Stock market behavior is another focus of the course. Unconventional Success Analysis: Asset Allocation after the Financial Crisis (Robert McIlhatton, 2017) studies the post-publication performance of the asset allocations suggested in David Swesen's 2005 book. The link Design and analysis of an online investment game (Dodo Qian and Yixin Shen, 2017) goes to an actual game you can play: can you find the 1 in 25 funds that will beat the market in the long term? Time-variant CAPM: learning about factor loading (Jiho Han, 2006) describes a variant of recent sophisticated models and assesses its realism.

Predicting box office success: do critical reviews really matter (Alec Kennedy, 2008) examines the connection, highlighting a difference between limited release and wide release movies. Predicting the success of Kickstarter campaigns (Haochen Zhou, 2017) studies which factors are most sugnificant.

Evaluating the Accuracy of Public Opinion Polls with California Propositions (Erika Oblea, 2011) compares their accuracy to the extent of internet coverage. Predicting Stock Market Fluctuations from Twitter (Sang Chung and Sandy Liu, 2011) may not help with actual prediction but studies the correlation between stock fluctuations and twitter activity. Insurance Probability: Comparison and Analysis of Consumer Psychology and Pricing Strategy in U.S. and China (Wenjun Dong, Wanyue Zhang and Yan Dai, 2011) seeks to assess the variables affecting premiums in the two countries. Theft Insurance in Berkeley (Christina Yang and Amy Zhang, 2011) consider whether Berkeley students' willingness to pay insurance against property loss could generate profit opportunities for insurers. Racial Discrimination in the Sharing Economy: a Study on Airbnb (Hanying Mo, 2016) studied differences between prices offered by Asian-American and White hosts. Success of Celebrity Restaurants in China (Hang Gao, 2017) shows these have not been so successful.

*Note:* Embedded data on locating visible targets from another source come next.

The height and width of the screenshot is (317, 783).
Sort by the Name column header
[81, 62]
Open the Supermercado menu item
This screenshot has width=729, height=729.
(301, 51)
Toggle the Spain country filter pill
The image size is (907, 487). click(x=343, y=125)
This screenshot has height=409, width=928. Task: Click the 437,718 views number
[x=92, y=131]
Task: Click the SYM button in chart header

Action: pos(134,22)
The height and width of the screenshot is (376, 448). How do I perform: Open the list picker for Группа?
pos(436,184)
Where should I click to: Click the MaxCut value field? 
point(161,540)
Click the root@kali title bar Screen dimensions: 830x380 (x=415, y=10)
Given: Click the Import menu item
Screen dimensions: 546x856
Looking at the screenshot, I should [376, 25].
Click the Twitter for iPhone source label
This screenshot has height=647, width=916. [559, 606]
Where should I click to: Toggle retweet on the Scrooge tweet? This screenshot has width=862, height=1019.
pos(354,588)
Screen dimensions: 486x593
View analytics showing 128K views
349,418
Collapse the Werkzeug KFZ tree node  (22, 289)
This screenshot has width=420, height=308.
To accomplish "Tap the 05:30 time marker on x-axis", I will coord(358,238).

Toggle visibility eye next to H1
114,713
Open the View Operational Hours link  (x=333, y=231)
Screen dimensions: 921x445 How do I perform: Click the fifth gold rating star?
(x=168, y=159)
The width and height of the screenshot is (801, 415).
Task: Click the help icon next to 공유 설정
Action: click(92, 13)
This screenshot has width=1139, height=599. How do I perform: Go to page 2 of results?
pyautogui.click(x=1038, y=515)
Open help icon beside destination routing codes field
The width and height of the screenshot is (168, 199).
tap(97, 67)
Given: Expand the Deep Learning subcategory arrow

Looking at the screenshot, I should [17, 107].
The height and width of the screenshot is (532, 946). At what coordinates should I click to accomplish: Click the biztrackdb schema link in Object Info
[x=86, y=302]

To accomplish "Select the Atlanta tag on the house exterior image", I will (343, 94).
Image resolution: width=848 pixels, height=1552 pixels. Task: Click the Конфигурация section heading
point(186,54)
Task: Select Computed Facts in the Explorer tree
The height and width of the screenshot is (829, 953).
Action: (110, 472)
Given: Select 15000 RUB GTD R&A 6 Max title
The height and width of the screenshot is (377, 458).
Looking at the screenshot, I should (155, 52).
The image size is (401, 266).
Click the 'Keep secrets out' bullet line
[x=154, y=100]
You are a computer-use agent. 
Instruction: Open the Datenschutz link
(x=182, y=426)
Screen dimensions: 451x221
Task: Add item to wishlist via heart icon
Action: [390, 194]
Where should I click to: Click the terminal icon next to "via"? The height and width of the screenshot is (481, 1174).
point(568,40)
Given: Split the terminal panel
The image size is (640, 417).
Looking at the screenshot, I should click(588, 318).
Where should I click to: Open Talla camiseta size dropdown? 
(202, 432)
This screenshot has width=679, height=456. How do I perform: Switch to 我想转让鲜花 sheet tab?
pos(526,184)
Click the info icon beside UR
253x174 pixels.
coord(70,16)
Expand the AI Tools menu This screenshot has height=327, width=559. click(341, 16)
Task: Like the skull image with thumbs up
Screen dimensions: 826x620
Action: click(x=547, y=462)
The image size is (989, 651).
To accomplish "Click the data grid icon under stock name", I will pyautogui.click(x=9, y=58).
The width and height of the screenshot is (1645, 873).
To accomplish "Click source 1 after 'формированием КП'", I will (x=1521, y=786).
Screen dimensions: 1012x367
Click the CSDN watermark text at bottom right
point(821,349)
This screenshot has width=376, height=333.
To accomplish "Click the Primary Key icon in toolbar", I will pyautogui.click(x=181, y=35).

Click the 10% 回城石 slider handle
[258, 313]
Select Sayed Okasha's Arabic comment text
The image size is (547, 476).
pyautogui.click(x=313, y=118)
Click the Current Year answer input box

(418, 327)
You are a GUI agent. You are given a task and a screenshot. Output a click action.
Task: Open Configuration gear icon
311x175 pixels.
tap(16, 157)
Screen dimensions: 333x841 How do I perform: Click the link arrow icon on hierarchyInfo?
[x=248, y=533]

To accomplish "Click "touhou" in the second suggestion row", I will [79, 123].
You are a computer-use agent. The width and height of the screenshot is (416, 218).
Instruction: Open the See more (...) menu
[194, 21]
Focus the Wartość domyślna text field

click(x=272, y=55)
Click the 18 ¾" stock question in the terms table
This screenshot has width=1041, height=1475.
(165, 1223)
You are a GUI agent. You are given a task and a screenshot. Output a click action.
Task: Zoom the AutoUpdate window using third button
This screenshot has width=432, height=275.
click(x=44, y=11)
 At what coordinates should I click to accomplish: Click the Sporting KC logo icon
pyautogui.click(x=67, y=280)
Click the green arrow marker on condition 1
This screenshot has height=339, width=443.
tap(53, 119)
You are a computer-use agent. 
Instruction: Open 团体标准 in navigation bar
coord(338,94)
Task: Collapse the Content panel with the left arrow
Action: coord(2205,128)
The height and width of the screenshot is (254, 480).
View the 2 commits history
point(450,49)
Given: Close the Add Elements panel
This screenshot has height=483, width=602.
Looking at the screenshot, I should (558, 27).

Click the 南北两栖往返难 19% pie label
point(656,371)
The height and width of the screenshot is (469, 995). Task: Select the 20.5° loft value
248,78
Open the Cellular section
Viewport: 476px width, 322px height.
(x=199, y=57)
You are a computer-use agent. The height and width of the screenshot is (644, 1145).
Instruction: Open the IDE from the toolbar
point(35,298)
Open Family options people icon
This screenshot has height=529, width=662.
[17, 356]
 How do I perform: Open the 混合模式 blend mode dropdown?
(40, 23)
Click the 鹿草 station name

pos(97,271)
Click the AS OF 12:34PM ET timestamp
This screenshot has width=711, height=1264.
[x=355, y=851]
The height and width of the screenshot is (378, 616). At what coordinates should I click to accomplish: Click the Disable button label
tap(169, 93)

The breadth of possible projects is illustrated by Probability in Music: Composer Styles, Music Perception, Identification, and Generation (Xu Deng, Yufan Hu and Yuqiu Shen, 2014).

Usually projects are to be written up in "paper" style but other styles (web pages etc) are sometimes more appropriate. Imran Yousuf (2014) provided very well-prepared slides and a youtube video for his overview of Big Data with Social and Search Networks. And Data-driven Analysis of NBA Draft Adages (Canzhi Ye and Shashank Bhargava, 2016) is a nice example of a HTML write-up.